## Trecho para análise
/---

Como vemos, atualmente, como no final da escravidão, sob a superfície de uma sociedade moderna mantém-se uma estrutura arcaica e ossificada, sustentada por relações de trabalho já completamente superadas.

* Sociólogo e escritor, examinador de Pós-graduação da Universidade de São Paulo, presidente do Instituto Brasileiro de Estudos Africanistas e autor de vários livros sobre o negro e a escravidão no Brasil.

\---

## Os dados
/---

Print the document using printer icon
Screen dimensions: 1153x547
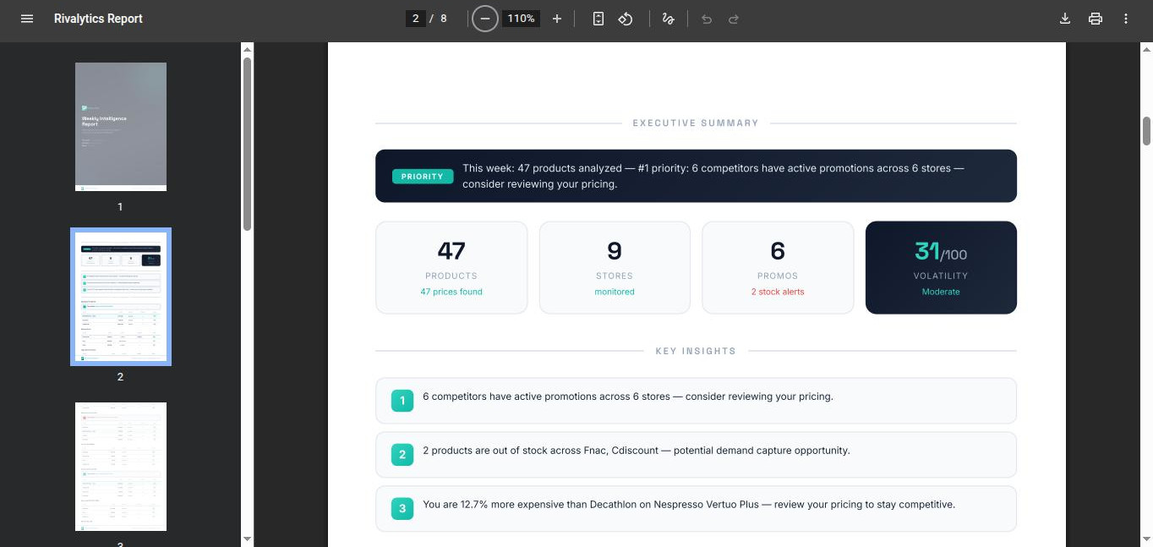click(1096, 19)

\---

## Lista de atividades
a – Segundo o trecho para análise, por que relações de trabalho é sustentada a estrutura arcaica e ossificada?
b – Cite literalmente o trecho para análise de "Como vemos, atualmente, como" a "escravidão no Brasil.".

## Respostas por tarefa
a – Por relações de trabalho já completamente superadas.

b –
Como vemos, atualmente, como no final da escravidão, sob a superfície de uma sociedade moderna mantém-se uma estrutura arcaica e ossificada, sustentada por relações de trabalho já completamente superadas.

* Sociólogo e escritor, examinador de Pós-graduação da Universidade de São Paulo, presidente do Instituto Brasileiro de Estudos Africanistas e autor de vários livros sobre o negro e a escravidão no Brasil.